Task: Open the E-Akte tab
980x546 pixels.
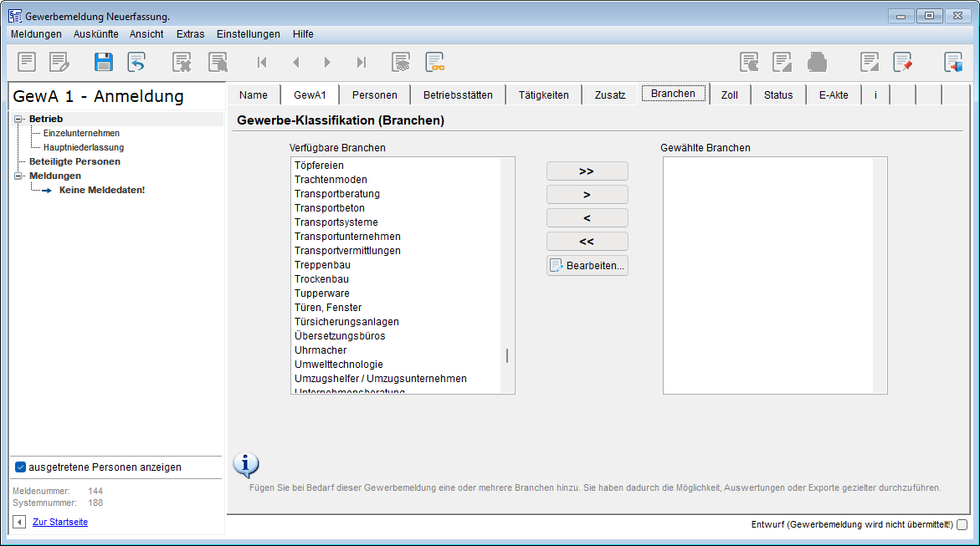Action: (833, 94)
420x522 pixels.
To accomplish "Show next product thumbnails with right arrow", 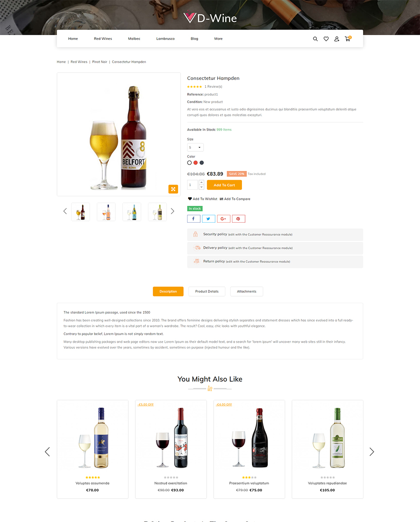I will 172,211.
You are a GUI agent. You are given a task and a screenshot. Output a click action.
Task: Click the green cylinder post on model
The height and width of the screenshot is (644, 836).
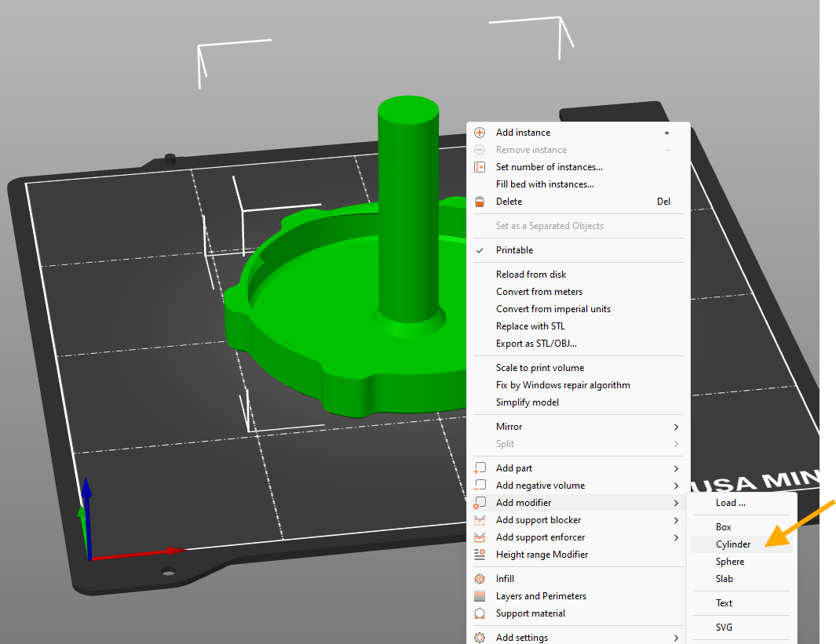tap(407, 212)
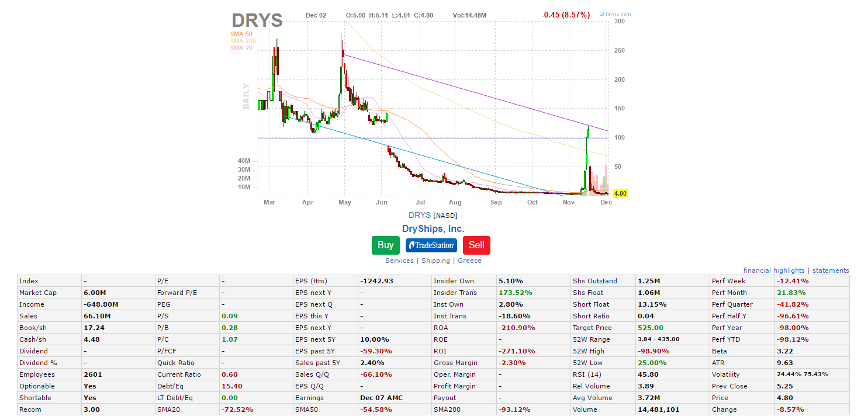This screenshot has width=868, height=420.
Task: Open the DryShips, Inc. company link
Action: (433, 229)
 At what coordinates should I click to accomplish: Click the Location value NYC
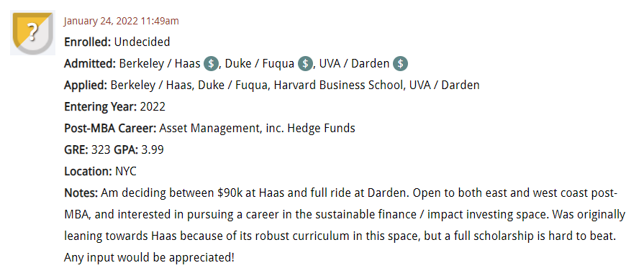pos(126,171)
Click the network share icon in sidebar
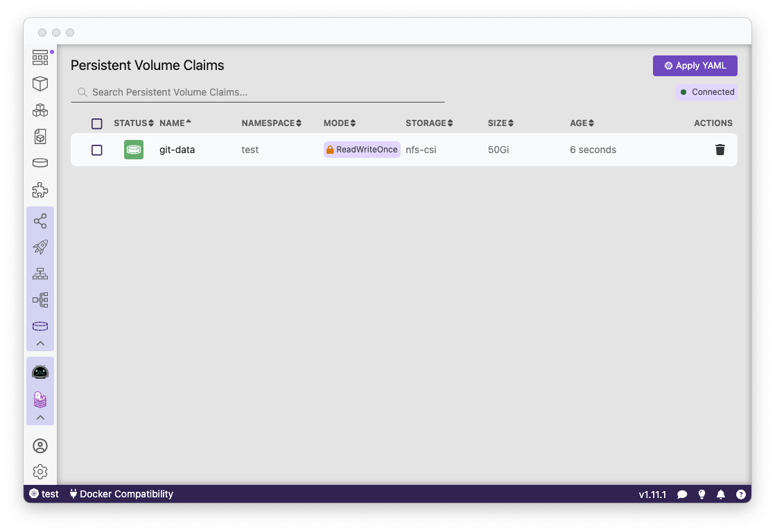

━━━━━━━━━━━━━━━━━━━━━━━━━━━━━━

> **WHAT NEEDS TO BE DONE**: Repeat the line that contains "Task: Click the green cylinder post on model" and each line after it, through the last line of the listing, exactly and alone; pictures stay out of the repeat.

> **SOLUTION FOR THIS TASK**:
Task: Click the green cylinder post on model
The height and width of the screenshot is (644, 836).
tap(407, 212)
This screenshot has width=868, height=420.
Task: Open the DryShips, Inc. company link
Action: (433, 229)
 At what coordinates should I click to accomplish: Click the Location value NYC
pos(126,171)
Click the network share icon in sidebar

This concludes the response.